═════ SOURCE MATERIAL ═════
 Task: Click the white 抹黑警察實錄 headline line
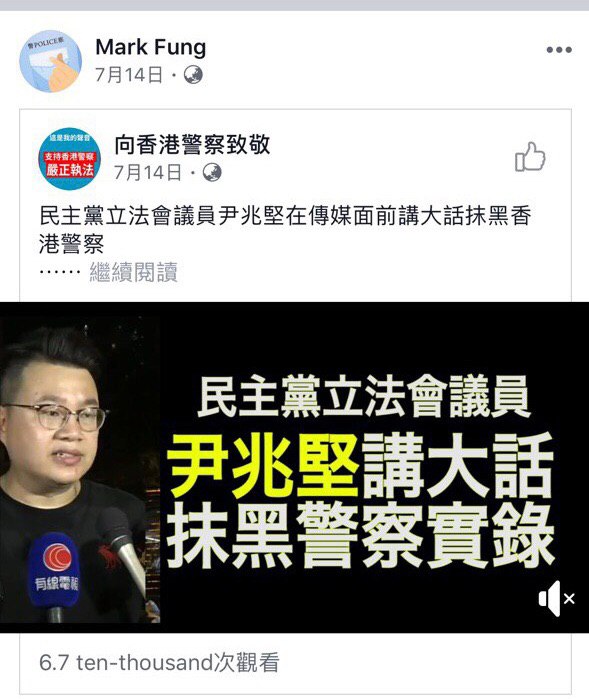coord(361,536)
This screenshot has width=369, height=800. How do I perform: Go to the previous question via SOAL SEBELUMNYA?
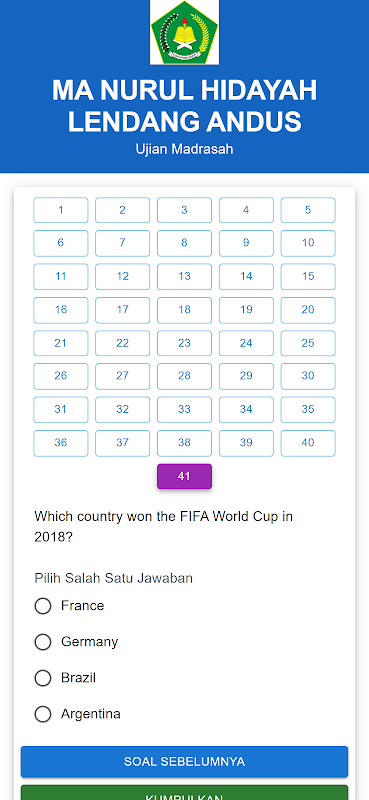pos(184,762)
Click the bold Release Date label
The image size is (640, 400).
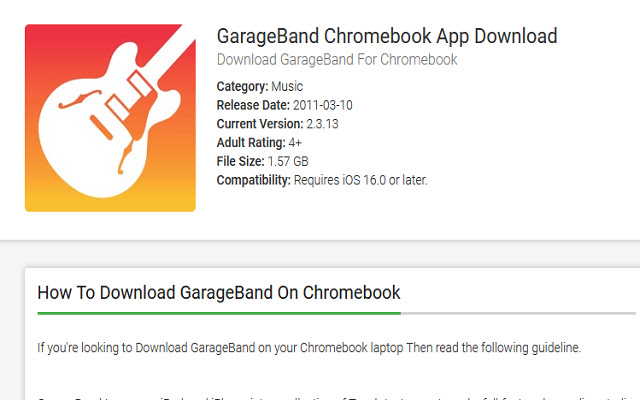[253, 105]
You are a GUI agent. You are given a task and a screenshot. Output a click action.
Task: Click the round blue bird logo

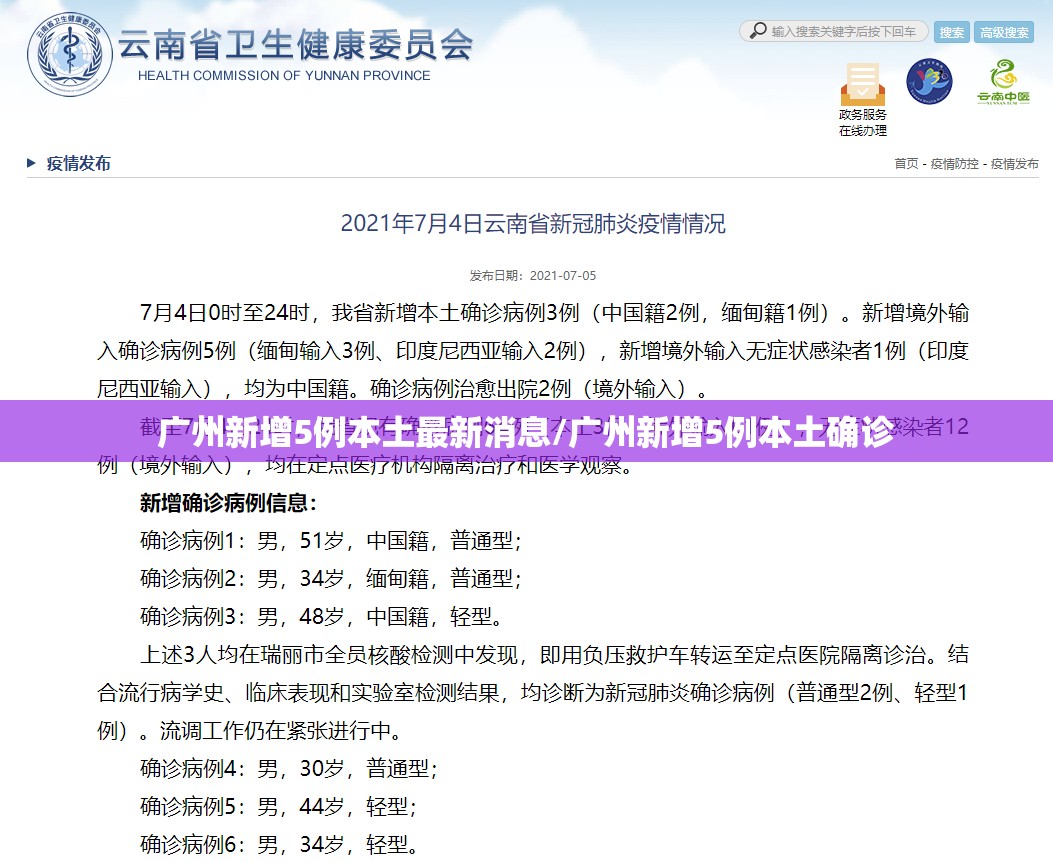point(929,83)
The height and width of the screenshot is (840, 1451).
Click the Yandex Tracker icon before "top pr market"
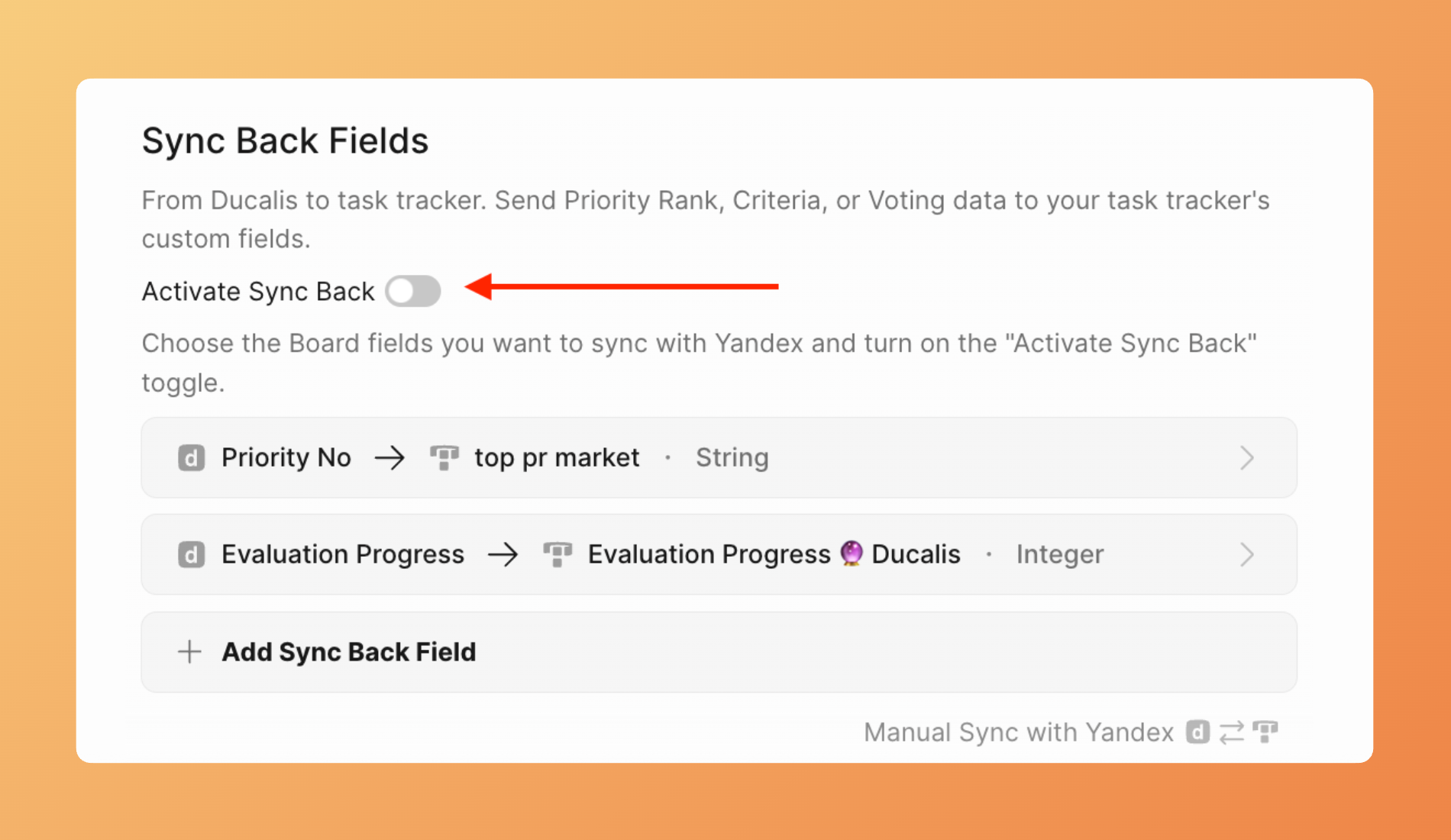pyautogui.click(x=444, y=458)
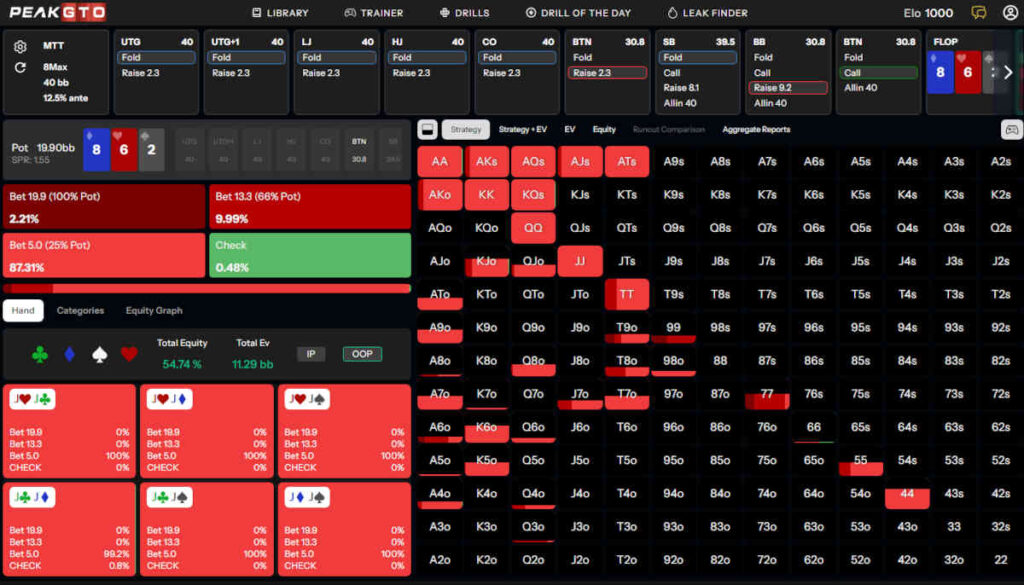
═════
• [TASK INSTRUCTIONS]
Copy exactly the lines that run from the one containing "The image size is (640, 400)." to the last line of the records, both included, and leave out every picture.

• [ANSWER AREA]
The image size is (640, 400).
[253, 105]
You are a GUI agent. You are given a task and a screenshot. Output a click action.
Task: Click the round blue bird logo

point(929,83)
The height and width of the screenshot is (840, 1451).
Click the Yandex Tracker icon before "top pr market"
pyautogui.click(x=444, y=458)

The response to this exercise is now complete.